To describe the epidemiology and clinical characteristics of tuberculosis (TB) among children and adolescents and to define children at risk for TB.

SETTING:

4607 children 0 to 14 years of age and 1615 adolescents 15 to 19 years of age reported with TB in California.

METHODS:

We analyzed surveillance data reported to the California Department of Health Services TB Control Branch from 1985 through 1995.

RESULTS:

TB cases increased 22% among children 0 to 4 years of age and 66% among children 5 to 14 from 1985 through 1995. Case rates were highest among children 0 to 4 years of age (13/ 100000 children), but declined from 1993 to 1995, except for black children 0 to 4 years of age. Minority children 0 to 14 years of age had case rates 6- to 34-fold higher than did white children. Pulmonary TB was the most common site of disease in all age groups (71 to 82%). TB meningitis was most common in children 0 to 4 years of age (5%).
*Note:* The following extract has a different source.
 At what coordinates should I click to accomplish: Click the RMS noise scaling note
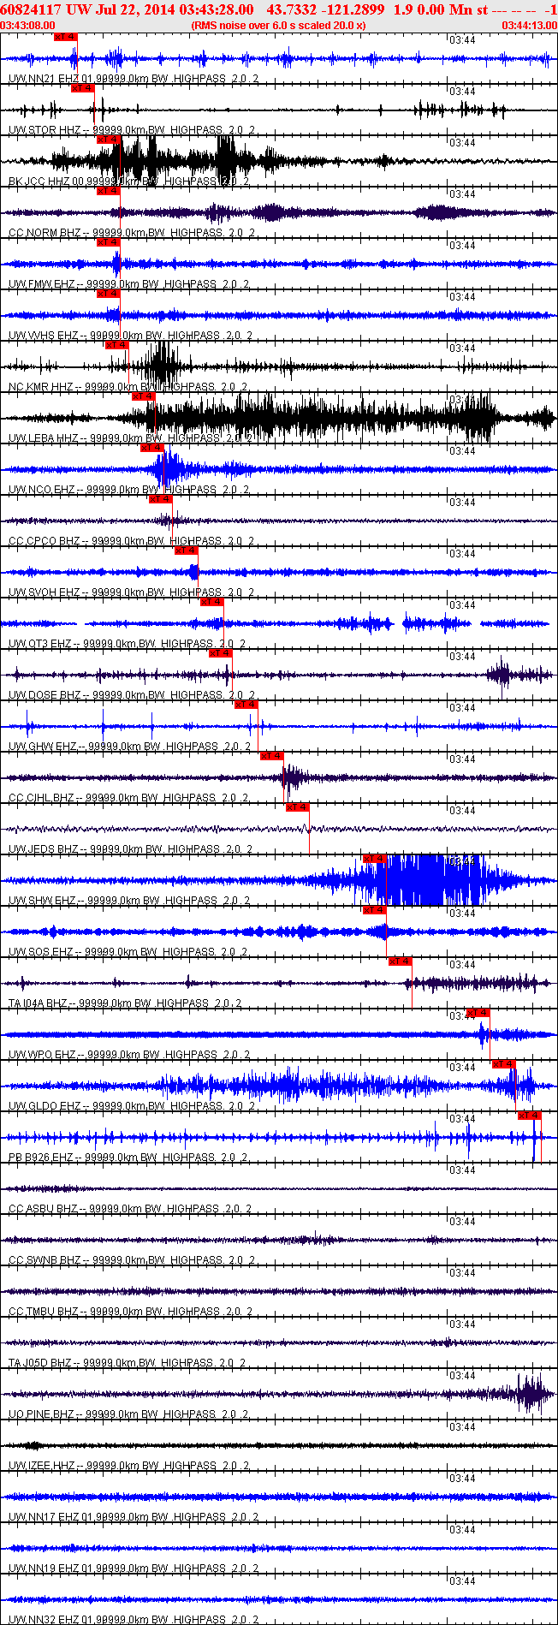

Most children (64%) did not have cultures done; however, among culture-proved cases isoniazid-resistant Mycobacterium tuberculosis was isolated in 7%. Adolescents were more likely to have cavitary pulmonary disease (24%), to be foreign-born (78%) or homeless (4%) and to have an isoniazid-resistant strain isolated (13%) than were children 0 to 14 years of age (P < 0.05).

CONCLUSIONS:

TB in children and adolescents increased substantially in the mid-1980s and early 1990s. Pediatric TB remains a serious health problem, especially among minority children and adolescents. Our findings indicate that TB control programs need improved strategies to prevent infection and detect disease in this population.